Pois, terceirointeressado é o sujeito (que não ocupe a posição de simulador) cuja situação jurídica - de que já era titular antes de decesso do de cujus e que manteve após a abertura da herança - pode resultar afectada pela celebração do negócio simulado - neste sentido, v. Ac. do STJ de 03.06.1992, BMJ, nº 418, pp. 732-736. Devem considerar-se abrangidos pelo conceito de terceiros todos os sujeitos que, não ocupando a posição de simuladores (quer originariamente quer por sucessão mortis causa), sejam titulares de um direito susceptível de ser afectado pelos efeitos desencadeados pelo negócio simulado.
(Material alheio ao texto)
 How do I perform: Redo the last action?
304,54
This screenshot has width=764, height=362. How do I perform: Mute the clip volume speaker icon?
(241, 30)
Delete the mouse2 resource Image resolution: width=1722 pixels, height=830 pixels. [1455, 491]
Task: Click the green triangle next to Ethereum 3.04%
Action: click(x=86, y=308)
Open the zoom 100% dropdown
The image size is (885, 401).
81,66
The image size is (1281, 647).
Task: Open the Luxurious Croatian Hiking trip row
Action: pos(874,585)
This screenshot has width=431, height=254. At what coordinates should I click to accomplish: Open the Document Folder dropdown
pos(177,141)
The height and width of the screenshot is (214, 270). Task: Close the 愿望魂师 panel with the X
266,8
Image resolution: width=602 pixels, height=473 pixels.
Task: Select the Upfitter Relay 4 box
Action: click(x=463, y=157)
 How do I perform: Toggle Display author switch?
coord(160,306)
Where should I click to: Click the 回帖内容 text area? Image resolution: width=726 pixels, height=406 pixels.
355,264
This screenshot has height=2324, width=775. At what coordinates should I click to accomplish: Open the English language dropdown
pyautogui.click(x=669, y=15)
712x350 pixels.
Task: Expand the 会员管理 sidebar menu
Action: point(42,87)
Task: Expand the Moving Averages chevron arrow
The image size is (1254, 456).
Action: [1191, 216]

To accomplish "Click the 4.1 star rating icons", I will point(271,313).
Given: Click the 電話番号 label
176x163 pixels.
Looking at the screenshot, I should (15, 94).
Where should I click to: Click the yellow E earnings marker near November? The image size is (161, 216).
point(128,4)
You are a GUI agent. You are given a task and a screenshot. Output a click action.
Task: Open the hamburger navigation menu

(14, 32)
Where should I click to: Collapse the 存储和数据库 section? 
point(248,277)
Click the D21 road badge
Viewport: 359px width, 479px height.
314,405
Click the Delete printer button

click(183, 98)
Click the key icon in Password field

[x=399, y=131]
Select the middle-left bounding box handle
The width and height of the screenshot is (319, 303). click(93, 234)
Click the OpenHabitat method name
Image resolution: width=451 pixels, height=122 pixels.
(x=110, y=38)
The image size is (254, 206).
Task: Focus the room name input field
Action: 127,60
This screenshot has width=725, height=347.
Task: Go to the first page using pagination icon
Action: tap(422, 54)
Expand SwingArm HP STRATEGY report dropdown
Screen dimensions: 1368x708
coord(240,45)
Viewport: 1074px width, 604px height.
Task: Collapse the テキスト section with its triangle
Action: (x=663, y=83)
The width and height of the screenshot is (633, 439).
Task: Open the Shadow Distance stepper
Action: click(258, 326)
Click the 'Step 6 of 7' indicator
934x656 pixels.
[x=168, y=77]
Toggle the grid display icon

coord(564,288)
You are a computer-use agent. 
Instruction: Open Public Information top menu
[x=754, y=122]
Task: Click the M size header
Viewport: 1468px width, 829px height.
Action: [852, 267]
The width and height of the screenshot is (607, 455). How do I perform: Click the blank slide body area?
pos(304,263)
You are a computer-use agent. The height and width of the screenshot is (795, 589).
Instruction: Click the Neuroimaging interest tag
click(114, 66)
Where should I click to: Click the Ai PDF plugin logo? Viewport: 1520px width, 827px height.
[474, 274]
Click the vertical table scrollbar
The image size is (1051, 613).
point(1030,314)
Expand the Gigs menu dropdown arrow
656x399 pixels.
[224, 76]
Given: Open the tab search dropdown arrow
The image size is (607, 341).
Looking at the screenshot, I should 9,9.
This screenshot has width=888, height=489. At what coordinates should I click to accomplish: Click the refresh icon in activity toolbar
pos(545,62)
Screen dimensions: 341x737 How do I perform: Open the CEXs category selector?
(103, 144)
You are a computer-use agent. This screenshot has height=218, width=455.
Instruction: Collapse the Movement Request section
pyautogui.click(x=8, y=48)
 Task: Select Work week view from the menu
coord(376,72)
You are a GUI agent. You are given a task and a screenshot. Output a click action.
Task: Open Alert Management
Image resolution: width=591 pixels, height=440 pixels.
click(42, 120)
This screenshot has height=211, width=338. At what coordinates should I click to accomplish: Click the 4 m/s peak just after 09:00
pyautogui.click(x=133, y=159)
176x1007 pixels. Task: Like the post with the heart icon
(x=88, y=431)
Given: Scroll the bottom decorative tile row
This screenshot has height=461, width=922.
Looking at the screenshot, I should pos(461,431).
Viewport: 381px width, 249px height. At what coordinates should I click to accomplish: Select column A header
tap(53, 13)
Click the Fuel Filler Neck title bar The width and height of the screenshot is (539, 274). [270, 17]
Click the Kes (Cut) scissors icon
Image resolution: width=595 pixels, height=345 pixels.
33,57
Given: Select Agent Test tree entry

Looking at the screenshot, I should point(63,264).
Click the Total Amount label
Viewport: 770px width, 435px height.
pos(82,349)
O critério determinante é a existência de prejuízo para um direito próprio do terceiro, não confundível com o dos simuladores (e não transmitido mortis causa) - v. Acs do STJ de 29/5/2007 (07ª1334), de 04.05.2010 (2964/05.9TBSTS.P1.S1) e de 06.07.2011 (9343/04.3TBVNG.P1.S1.
A norma visa proteger os terceiros de boa fé no confronto com os simuladores que, apesar de serem reconhecidos como sujeitos com legitimidade para arguirem a nulidade da simulação a que deram causa (cf. artigo 242.º, n.º1), não podem afectar os direitos adquiridos por certos terceiros, por essa via se justificando tutelar a confiança na regularidade da aquisição por parte dos terceiros de boa fé em detrimento dos simuladores (que actuam necessariamente de má fé, no sentido de serem conhecedores do vício do negócio que celebraram).
In casu, por via do negócio simulado ficou a figurar no nome do pai dos AA. um bem imóvel que a este nunca pertenceu, tendo o negócio sido celebrado apenas com o objectivo de levar outros a pensar que o bem não pertencia à interveniente e ex-marido por forma a não ser alvo de uma hipotética execução por parte dos seus credores.
Não há, assim, no presente caso uma qualquer situação de ofensa à legítima por via da realização de um negócio com vista a prejudicar os AA., enquanto herdeiros legitimários do simulador.
Não se trata de um bem que é retirado do seu património, mas de um bem que falsamente fica a constar pertencer-lhe ficticiamente, com vista a prejudicar os credores dos outros simuladores e não os AA.
Por outro lado, repete-se, actuando como herdeiros legitimários na posição de simulador, não podem ser considerados terceiros para efeitos do disposto no art. 243.º, do Cód. Civil.
Nestes termos, tem, pois, o recurso de improceder, mantendo-se o decidido.